Yine bizim kültürümüzde, “o kadar çok niye çalışıyorsun, parayı öbür dünyaya mı götüreceksin” diye ve benzeri birçok söz var. Aslında bu sözde zımnen, bir başkasının ihtiyacını karşılayacak bir şeyler üretmenin kötü, beyhude, yanlış olduğuna dair bir anlayış var. Bir an için, bu sözlerde verilmek istenen mesaja tüm insanlığın uygun davrandığını düşünelim. Yani fırıncı ekmek yapmıyor, berber saç kesmiyor, terzi elbise dikmiyor. Çünkü karşılığında alacakları para kötü. Böyle bir durumda insanlık daha huzurlu ve müreffeh mi olurdu? Herkesin zenginliği daha mı optimal olurdu? İnsan denen yaratık daha mı ahlâklı, kaliteli olurdu?

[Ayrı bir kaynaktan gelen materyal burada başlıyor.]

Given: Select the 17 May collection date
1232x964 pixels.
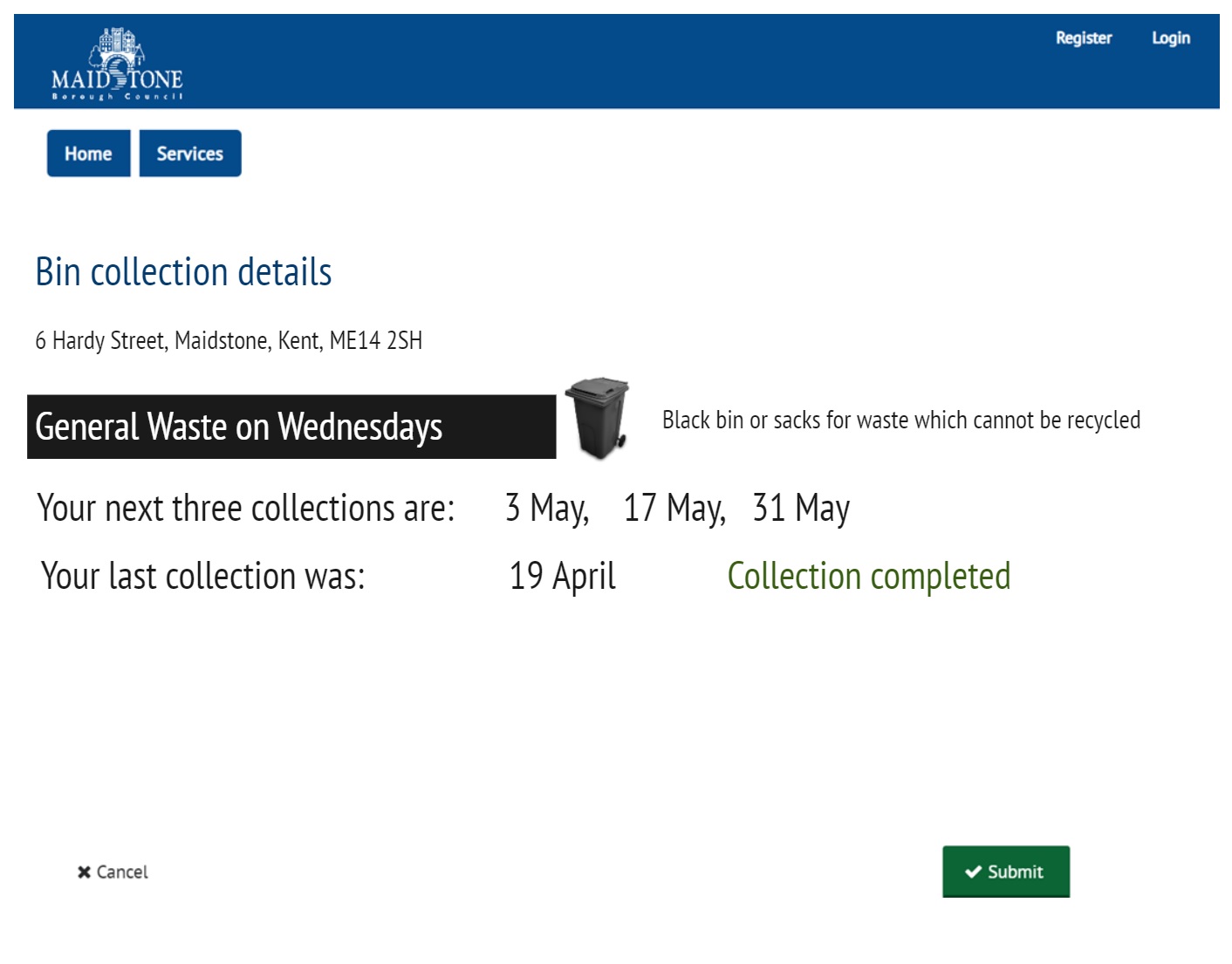Looking at the screenshot, I should [674, 508].
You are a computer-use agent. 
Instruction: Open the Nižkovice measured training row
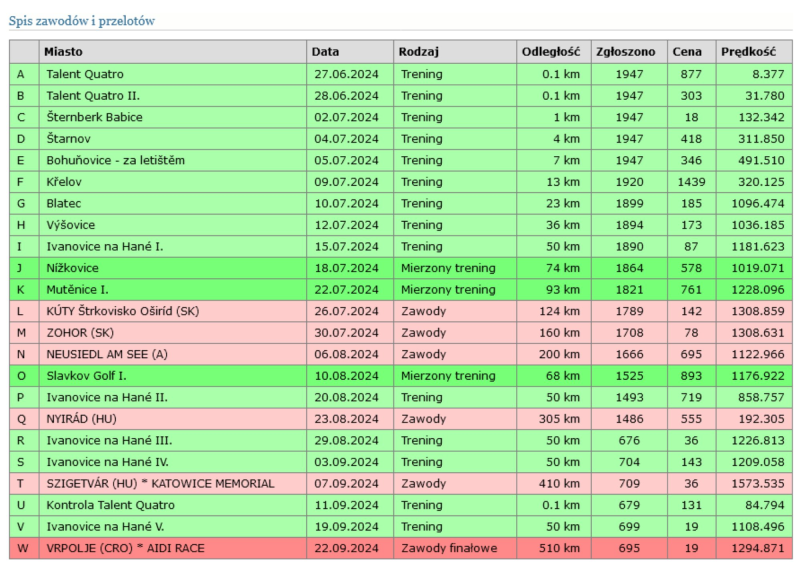click(x=73, y=268)
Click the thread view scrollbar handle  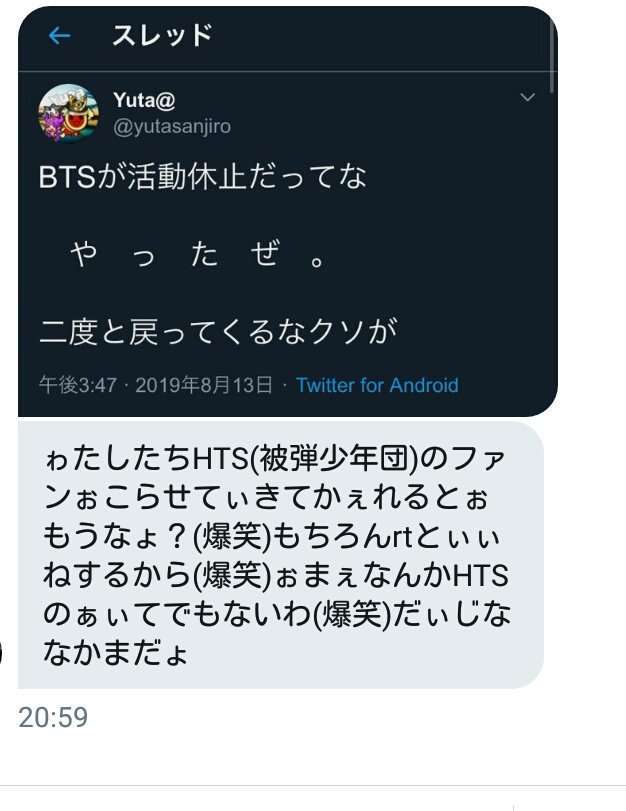pyautogui.click(x=553, y=57)
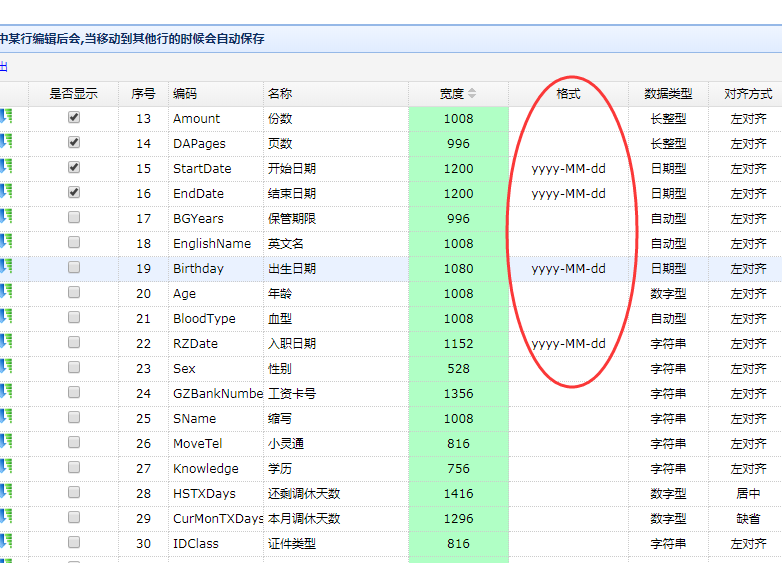Click the 格式 column header
Viewport: 782px width, 563px height.
coord(568,94)
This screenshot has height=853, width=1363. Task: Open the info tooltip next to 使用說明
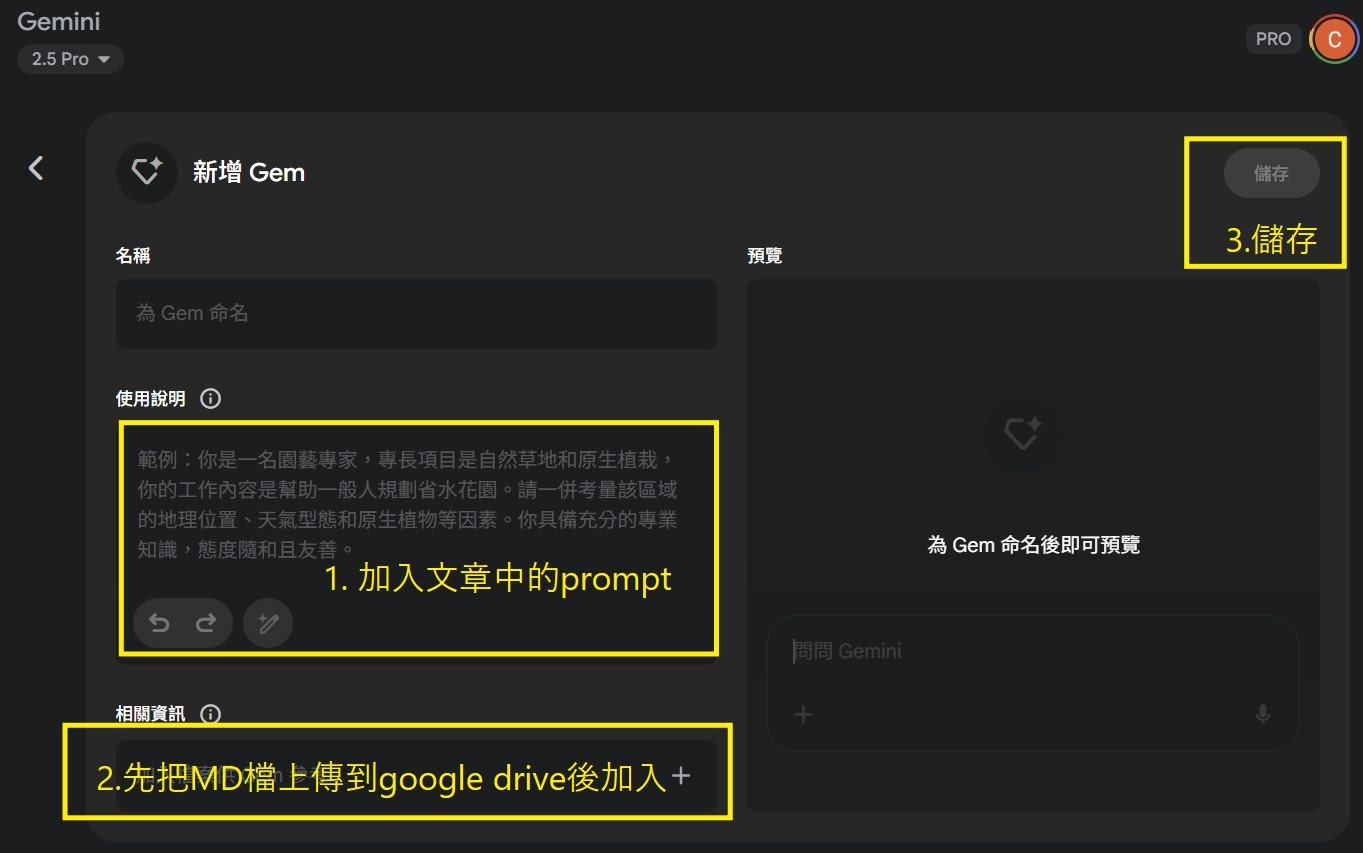[210, 398]
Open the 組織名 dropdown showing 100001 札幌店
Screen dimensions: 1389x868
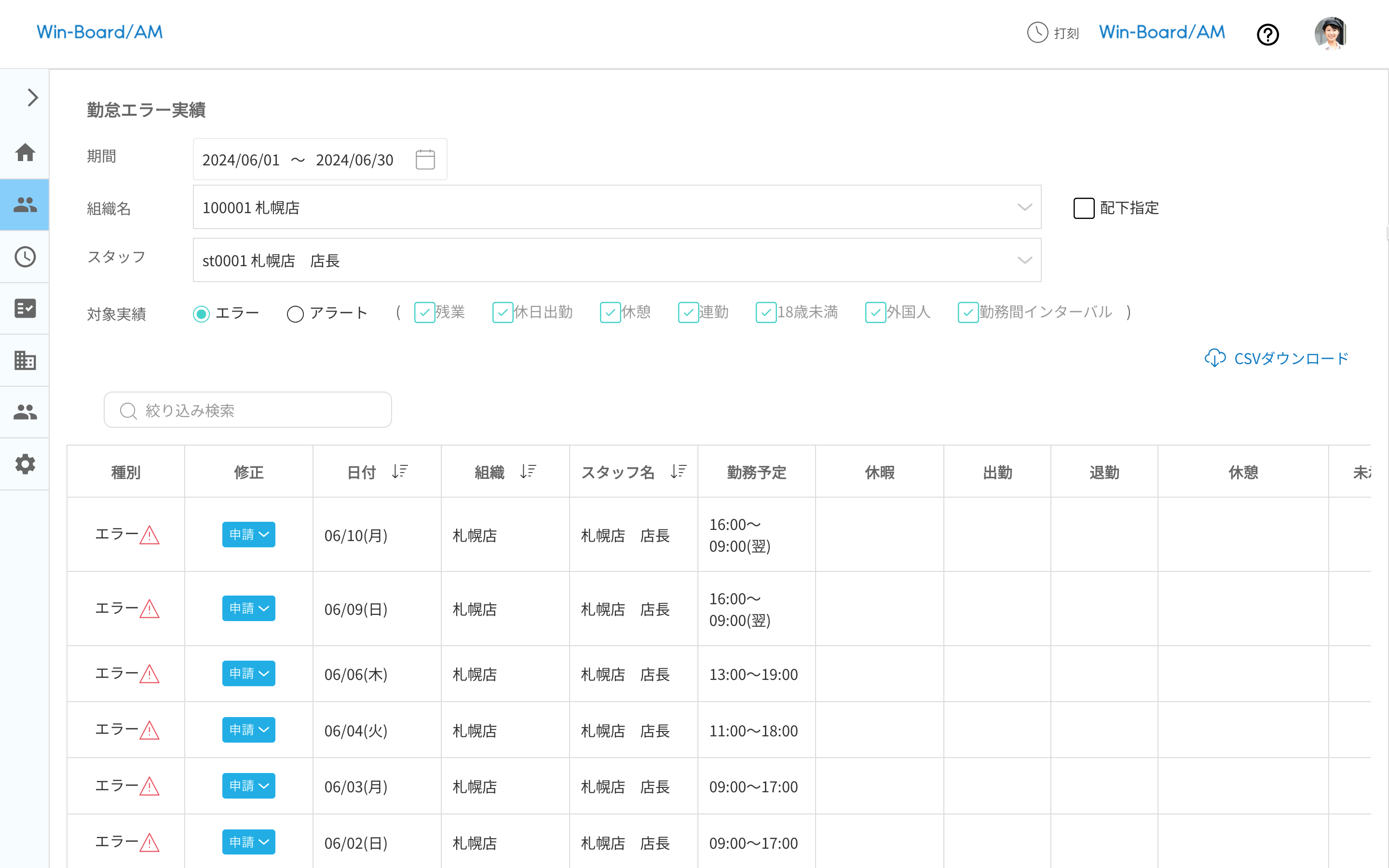point(616,207)
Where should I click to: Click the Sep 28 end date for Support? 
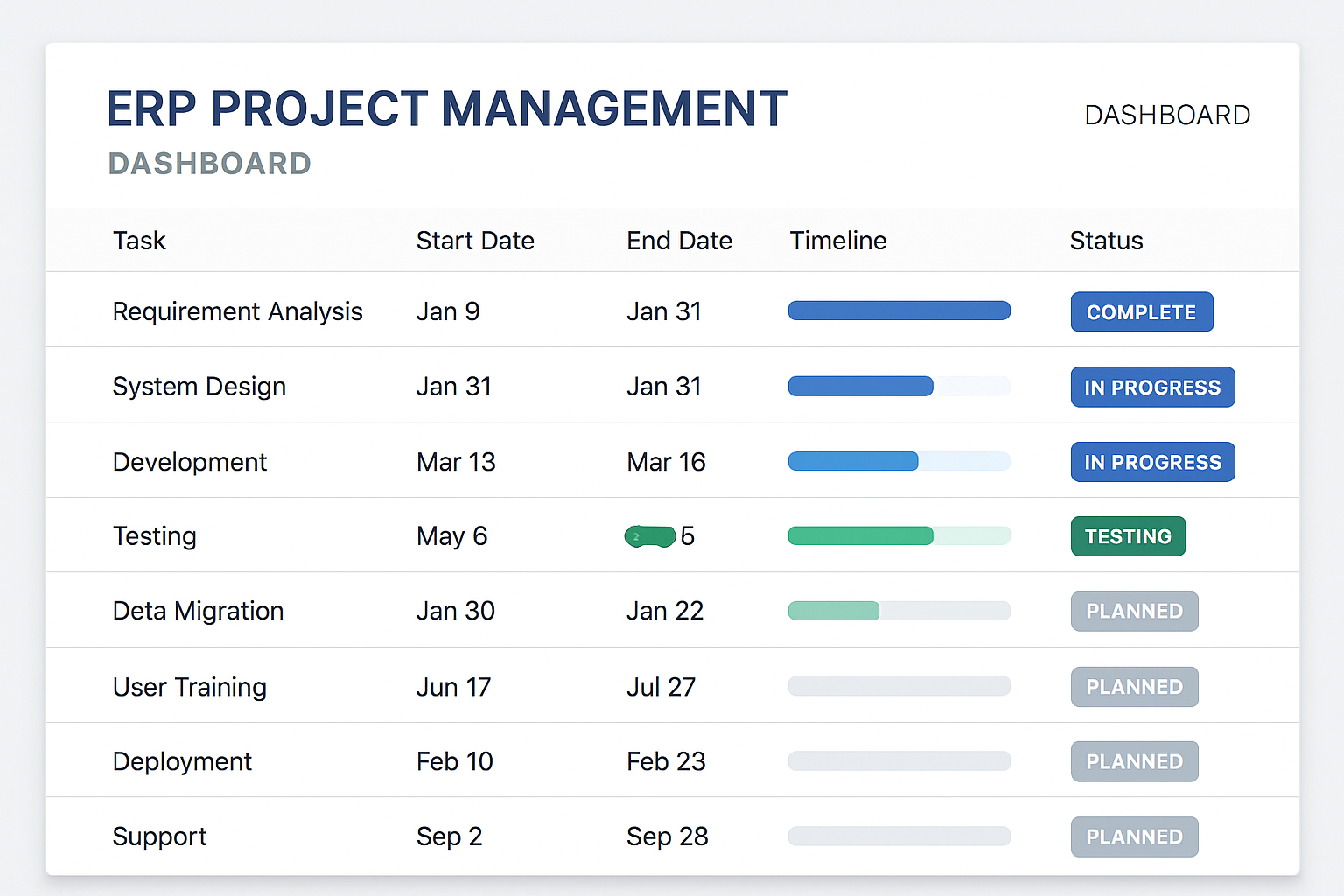tap(667, 837)
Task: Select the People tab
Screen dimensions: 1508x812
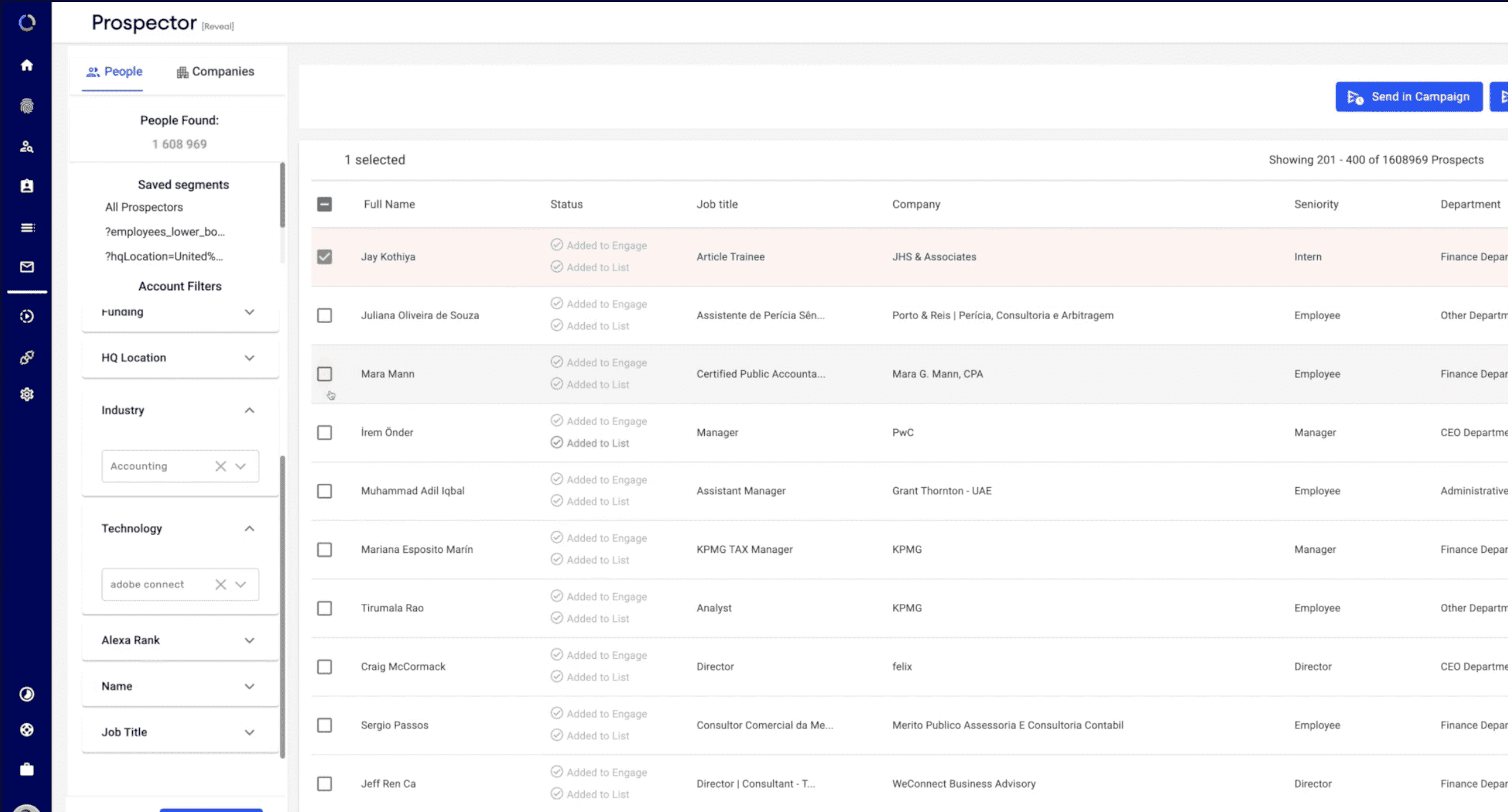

Bir ihtimal de şu denilmek isteniyor olabilir: “Kendi tüketebileceğinden veya kendi ihtiyacını karşılayabileceğinden fazla üretme, dolayısıyla da tabiatı tüketme” Bu beklenti ilk anda insanlara hoş gibi gelebilir. Ama yine hayal kuralım. Fırıncının, kapısına gelip ekmek almak isteyenlere “ben bugün kendi ihtiyacım kadarını karşılayacak ekmek ürettim ve sattım, üretimi yarına kadar durdurdum”, Berberin, “3 traş yaptım, bana yeter, bugünlük kapatıyorum”, Terzinin, “zengin birine diktiğim elbiseden elime geçen para bana 10 gün yeter, 11. gün gelirseniz size elbise dikebilirim” dediğini varsayalım. Böyle bir ortamın neler getireceğini düşünebiliyor muyuz?
Çabayı açıklamak için kullandığımız mefhum baştan yanlış olunca, gerisi de ister istemez yanlış oluyor. O mefhum “kazanma” tabiridir. Kazanma, bir başkasının elindeki var ve hazır olan bir şeyi elde etmek için, kendi inhisarına geçirmek için yapılan (belki meşru/gayrimeşru her türlü) faaliyeti ifade eder. Örneğin kumarda, bir başkasının cebindeki parayı eline geçirme faaliyetinin sonucuna “para kazanma” denir. Bir başkasını kendi tarafına çekme faaliyetine, “adam kazanma” denir. Piyangodan para çıkmasına “ikramiye kazanma” denir. Ama insanların, bu sözlerde bahsedilen “para peşinde koşma” faaliyeti için asıl kullanılması gereken tabir “para (katma değer) üretme”dir. Şimdi, yazının konusu olan bütün sözlerdeki “para kazanma” tabirini “değer/para üretme” tabiriyle yer değiştirelim. Artık bu tür sözler, diğer insanların nezdinde kabul edilebilir, söylenebilir olur mu?
Not: Yazı fazla uzamasın diye, “para”nın aslında ne olduğu, “para” diye bir şeyin gerçekte var olup olmadığı konusuna girmedim.